Re: libpq debug log - Mailing list pgsql-hackers

From Alvaro Herrera
Subject Re: libpq debug log
Date
Msg-id 20210121215247.GA31809@alvherre.pgsql
Whole thread Raw
In response to RE: libpq debug log  ("tsunakawa.takay@fujitsu.com" <tsunakawa.takay@fujitsu.com>)
Responses RE: libpq debug log
List pgsql-hackers
On 2021-Jan-17, tsunakawa.takay@fujitsu.com wrote:

> * I don't see the need for separate pqTraceInit() function, because it is only called here.

That's true, but it'd require that we move PQtrace() to fe-misc.c,
because pqTraceInit() uses definitions that are private to that file.

> (2)
> +bool
> +pqTraceInit(PGconn *conn)
> +{
> +    /* already done? */
> +    if (conn->be_msg != NULL)
> +    {
> 
> What's this code for?  I think it's sufficient that PQuntrace() frees b_msg and PQtrace() always allocates b_msg.

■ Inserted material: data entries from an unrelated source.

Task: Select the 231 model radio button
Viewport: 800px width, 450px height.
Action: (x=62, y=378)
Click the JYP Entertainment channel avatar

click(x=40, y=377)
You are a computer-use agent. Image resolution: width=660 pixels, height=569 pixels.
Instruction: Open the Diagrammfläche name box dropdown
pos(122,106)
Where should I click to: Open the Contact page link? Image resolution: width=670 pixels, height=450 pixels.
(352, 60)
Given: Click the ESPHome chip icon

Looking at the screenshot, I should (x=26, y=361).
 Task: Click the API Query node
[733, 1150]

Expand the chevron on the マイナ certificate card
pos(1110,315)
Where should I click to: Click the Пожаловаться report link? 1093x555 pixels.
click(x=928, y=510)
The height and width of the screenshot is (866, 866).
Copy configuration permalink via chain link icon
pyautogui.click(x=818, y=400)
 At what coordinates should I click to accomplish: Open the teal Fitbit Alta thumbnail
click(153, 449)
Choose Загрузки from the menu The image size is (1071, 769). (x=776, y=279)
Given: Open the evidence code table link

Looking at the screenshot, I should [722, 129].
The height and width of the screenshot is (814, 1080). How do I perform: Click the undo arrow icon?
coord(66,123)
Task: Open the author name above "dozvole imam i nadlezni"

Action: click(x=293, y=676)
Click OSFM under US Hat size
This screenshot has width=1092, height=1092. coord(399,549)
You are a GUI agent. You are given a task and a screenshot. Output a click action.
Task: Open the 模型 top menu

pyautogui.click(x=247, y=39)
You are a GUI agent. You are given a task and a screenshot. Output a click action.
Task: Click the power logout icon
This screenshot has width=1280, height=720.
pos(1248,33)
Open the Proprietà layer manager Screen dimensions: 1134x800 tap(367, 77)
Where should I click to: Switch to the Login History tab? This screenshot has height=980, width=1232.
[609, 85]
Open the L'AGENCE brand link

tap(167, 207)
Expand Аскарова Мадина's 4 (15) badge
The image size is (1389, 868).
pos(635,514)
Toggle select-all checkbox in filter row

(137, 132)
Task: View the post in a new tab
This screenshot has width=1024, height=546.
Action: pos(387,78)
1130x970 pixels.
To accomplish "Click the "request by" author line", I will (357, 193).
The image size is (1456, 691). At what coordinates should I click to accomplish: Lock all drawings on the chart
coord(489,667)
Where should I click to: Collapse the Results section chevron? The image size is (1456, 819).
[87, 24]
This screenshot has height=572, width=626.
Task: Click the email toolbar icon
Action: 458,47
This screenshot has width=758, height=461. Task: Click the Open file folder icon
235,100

The point is to be able to cope with a connection that calls PQtrace()
multiple times, with or without an intervening PQuntrace().
We'd make no friends if we made PQtrace() crash, or leak memory if
called a second time ...

> (5)
> @@ -966,10 +966,6 @@ pqSaveParameterStatus(PGconn *conn, const char *name, const char *value)
>      pgParameterStatus *pstatus;
>      pgParameterStatus *prev;
>  
> -    if (conn->Pfdebug)
> -        fprintf(conn->Pfdebug, "pqSaveParameterStatus: '%s' = '%s'\n",
> -                name, value);
> -
> 
> Where is this information output instead?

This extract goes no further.